Hoje, 14 de novembro, é o Dia Mundial do Diabetes. Passei o mês preparando um matéria ampla sobre diabetes para a próxima Revista da APM. Neste feriado, vou estruturá-la. Só estou com um pouco de dificuldade de falar com as secretarias de saúde e o Ministério da Saúde sobre o programa do SUS para diabéticos. Agora, que a ONU reconheceu o dia 14 como oficial e a doença como uma pandemia a ser combatida em âmbito mundial, com programas consistentes, acredito que os governos vão dar mais atenção para a questão. Com programas que vão além da distribuição gratuita de medicamentos.

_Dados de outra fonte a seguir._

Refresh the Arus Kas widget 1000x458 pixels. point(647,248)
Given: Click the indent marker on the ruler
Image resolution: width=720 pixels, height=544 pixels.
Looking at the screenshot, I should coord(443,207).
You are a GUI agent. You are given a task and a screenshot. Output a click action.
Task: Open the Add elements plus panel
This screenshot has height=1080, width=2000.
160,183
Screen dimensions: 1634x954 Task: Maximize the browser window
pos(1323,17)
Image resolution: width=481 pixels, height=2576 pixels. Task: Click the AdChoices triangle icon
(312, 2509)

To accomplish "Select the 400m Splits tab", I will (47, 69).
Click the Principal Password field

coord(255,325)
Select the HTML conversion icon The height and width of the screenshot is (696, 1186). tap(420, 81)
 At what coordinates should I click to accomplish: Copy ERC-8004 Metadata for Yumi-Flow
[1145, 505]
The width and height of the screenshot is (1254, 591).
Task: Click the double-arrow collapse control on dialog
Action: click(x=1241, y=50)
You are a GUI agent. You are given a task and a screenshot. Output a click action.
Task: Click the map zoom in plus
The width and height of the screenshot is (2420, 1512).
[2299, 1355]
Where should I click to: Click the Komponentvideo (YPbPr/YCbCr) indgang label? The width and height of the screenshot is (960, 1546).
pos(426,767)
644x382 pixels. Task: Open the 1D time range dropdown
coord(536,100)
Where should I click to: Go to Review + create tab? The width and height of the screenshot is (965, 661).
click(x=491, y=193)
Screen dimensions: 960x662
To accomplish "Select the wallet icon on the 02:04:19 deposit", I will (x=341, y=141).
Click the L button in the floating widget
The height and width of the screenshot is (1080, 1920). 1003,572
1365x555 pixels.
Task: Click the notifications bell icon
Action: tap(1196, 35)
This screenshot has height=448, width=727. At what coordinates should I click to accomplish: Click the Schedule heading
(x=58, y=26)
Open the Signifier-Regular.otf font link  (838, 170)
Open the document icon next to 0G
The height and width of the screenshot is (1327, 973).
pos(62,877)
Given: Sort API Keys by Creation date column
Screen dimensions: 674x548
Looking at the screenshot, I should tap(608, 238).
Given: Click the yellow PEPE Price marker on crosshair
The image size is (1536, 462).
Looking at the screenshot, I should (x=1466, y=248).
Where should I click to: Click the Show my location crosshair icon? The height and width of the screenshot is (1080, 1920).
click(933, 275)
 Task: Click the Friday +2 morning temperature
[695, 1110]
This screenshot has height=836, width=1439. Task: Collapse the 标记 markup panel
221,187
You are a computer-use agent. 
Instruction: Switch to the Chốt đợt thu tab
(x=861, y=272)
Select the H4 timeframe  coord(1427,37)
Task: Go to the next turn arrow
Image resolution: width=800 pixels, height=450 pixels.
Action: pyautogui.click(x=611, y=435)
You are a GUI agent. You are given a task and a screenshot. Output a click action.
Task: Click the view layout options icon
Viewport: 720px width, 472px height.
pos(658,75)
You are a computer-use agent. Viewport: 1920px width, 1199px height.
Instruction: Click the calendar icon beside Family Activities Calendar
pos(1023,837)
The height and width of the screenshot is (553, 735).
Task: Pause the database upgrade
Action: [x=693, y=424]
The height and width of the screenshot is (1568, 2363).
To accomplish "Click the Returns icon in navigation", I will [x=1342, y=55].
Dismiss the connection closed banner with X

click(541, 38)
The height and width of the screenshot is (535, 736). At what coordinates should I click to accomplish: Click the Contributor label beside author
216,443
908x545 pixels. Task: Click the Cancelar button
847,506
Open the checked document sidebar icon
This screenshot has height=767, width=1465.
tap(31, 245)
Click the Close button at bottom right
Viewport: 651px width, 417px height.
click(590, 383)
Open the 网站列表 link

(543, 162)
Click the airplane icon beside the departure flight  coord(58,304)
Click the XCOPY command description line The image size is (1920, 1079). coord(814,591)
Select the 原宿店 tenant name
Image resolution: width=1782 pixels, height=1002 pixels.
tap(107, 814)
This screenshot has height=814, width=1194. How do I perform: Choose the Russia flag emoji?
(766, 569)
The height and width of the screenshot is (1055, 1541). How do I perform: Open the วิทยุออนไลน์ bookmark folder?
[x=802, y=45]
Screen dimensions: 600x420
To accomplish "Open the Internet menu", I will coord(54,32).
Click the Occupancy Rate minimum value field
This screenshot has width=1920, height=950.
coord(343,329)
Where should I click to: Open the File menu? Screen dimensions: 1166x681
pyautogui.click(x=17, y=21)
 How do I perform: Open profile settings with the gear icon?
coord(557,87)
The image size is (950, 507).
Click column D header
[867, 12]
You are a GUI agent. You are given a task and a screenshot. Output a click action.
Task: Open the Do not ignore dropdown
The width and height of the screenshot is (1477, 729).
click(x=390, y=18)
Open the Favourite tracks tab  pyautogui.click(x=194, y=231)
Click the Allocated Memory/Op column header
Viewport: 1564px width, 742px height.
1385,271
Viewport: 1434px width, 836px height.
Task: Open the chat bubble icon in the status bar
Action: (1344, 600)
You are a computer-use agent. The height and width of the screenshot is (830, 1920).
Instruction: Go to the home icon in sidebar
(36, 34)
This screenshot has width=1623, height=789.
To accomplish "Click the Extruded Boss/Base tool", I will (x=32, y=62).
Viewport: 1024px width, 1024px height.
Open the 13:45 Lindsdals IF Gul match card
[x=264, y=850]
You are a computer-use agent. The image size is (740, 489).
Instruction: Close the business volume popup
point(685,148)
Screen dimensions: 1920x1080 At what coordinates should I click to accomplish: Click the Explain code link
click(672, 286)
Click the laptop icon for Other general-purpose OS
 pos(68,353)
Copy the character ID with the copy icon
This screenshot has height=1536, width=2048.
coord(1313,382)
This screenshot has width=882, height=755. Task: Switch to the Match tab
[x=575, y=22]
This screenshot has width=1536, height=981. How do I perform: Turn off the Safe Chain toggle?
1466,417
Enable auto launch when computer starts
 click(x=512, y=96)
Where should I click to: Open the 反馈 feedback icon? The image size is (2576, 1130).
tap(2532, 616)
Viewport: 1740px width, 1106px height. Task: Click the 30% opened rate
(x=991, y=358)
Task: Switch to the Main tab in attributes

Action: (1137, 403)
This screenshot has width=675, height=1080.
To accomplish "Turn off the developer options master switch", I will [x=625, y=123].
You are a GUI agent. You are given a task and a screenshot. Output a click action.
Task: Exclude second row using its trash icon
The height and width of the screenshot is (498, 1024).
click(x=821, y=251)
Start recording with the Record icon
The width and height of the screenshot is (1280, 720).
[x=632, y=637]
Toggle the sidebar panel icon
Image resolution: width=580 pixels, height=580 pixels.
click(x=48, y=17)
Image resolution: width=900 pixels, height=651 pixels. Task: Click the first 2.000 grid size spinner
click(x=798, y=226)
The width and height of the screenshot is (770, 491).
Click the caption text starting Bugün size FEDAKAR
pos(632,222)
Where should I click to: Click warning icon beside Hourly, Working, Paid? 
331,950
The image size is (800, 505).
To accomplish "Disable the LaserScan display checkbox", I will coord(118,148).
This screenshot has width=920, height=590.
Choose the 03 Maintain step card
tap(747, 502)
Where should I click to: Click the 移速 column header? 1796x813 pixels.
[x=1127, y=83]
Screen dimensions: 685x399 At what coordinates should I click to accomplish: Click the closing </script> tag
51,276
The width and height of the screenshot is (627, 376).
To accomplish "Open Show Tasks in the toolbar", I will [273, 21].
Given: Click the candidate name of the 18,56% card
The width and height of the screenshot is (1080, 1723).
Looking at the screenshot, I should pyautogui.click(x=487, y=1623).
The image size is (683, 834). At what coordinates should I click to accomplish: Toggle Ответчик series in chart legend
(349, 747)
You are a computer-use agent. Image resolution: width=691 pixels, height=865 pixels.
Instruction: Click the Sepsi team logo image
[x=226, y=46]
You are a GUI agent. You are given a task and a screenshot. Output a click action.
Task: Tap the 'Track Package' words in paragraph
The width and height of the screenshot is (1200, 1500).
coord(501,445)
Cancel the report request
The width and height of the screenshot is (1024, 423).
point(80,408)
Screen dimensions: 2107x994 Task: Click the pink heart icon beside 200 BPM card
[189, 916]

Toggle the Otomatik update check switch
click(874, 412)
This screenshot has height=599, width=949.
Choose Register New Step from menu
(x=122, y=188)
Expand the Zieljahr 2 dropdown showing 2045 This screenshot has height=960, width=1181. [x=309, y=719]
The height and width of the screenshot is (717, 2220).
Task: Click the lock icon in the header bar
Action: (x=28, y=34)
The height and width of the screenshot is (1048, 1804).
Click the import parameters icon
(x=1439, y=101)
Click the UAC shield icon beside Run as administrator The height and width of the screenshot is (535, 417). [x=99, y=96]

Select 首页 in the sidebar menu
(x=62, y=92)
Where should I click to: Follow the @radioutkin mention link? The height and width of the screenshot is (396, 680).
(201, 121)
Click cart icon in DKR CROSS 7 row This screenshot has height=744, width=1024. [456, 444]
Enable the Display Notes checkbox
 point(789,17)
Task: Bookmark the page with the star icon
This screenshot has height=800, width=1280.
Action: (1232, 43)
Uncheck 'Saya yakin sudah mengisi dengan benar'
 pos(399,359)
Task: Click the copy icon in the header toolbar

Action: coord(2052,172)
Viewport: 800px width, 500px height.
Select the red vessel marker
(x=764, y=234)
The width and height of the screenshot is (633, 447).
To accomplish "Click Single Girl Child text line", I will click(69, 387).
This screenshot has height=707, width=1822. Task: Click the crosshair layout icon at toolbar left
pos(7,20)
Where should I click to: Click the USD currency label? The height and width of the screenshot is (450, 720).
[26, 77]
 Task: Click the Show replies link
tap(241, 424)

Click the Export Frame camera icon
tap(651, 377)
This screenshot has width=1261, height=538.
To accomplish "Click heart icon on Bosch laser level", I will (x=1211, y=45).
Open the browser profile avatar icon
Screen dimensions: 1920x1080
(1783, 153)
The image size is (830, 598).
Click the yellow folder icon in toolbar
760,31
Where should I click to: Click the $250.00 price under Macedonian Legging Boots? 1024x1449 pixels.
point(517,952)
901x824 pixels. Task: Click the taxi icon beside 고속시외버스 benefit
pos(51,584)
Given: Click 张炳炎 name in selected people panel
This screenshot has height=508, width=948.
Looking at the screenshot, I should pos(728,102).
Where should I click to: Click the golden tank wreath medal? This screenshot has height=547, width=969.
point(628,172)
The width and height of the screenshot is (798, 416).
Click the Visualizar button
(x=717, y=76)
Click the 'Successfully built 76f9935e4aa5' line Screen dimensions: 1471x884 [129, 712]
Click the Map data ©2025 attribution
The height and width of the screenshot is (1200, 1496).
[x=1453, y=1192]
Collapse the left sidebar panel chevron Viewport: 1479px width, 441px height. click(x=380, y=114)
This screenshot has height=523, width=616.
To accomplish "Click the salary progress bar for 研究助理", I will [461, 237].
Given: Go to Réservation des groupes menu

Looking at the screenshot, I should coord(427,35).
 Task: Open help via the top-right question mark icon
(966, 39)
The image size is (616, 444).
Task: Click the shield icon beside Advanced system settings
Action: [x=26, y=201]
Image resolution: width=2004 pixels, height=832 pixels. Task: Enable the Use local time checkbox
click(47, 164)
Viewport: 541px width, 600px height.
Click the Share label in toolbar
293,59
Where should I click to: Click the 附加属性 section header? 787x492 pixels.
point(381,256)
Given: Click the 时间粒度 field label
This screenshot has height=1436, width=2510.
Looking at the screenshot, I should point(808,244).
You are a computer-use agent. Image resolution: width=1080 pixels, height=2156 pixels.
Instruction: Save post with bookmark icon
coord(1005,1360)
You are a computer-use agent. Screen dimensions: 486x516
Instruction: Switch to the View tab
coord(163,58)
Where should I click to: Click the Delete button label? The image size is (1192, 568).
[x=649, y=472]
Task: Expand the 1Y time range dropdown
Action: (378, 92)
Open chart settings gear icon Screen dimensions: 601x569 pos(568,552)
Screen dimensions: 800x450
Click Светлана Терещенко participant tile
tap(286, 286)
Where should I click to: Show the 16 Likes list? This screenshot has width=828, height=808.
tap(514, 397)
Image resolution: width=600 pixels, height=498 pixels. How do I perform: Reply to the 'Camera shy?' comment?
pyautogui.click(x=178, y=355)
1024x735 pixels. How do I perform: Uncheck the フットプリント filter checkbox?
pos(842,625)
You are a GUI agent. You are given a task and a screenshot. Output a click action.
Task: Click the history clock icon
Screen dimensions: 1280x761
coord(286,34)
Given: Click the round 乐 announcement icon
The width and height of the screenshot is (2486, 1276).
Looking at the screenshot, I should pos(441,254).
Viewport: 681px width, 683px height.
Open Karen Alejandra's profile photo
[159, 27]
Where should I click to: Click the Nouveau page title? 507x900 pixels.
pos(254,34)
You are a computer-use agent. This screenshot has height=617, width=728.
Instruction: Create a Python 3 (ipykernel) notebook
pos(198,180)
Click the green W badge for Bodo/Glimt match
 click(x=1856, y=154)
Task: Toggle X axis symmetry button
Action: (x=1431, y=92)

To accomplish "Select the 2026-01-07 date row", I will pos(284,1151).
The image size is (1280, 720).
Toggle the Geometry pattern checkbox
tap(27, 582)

A Associação Nacional de Assistência ao Diabético (Anad), no último domingo, mostrou que é possível fazer uma espécie de “Poupa Tempo do Diabetes” (em alusão ao programa do Estado de São Paulo que estruturou um atendimento rápido para quem precisa tirar documentos e resolver problemas burocráticos). O que eu chamo de “Poupa Tempo” é a estrutura que a instituição montou, que permitiu o diagnóstico de casos da doença, assim como das patologias associadas ao diabetes, em um só dia de atividades. Num mesmo local, reuniu profissionais de diversas áreas da saúde, cerca de 500 voluntários, para dar um atendimento integral. Como o Dr. Fadlo Fraige disse: “foi possível fazer o que se faria em um ano na rede pública, em um dia”.

Na minha opinião, o poder público deveria fazer parcerias com instituições como a Anad e a Associação de Diabetes Juvenil (ADJ), reunir a Sociedade de Endocrinologia e Metabologia (SBEM) para criar um programa completo, proporcionando desde educação continuada para os profissionais que trabalham no sistema, até um programa multiprofissional de atendimento ao diabético. Englobando, principalmente, o Programa de Saúde da Família.

Este tipo de ação é essencial para combater a doença a longo prazo, assim como suas complicações, que implicam em sérios riscos para a população, além de custar caro para os cofres públicos. Ao passo que prevenir, pode reduzir drasticamente, a longo prazo, o impacto da doença nos custos sociais.

O assunto é complexo e há muito o que se discutir.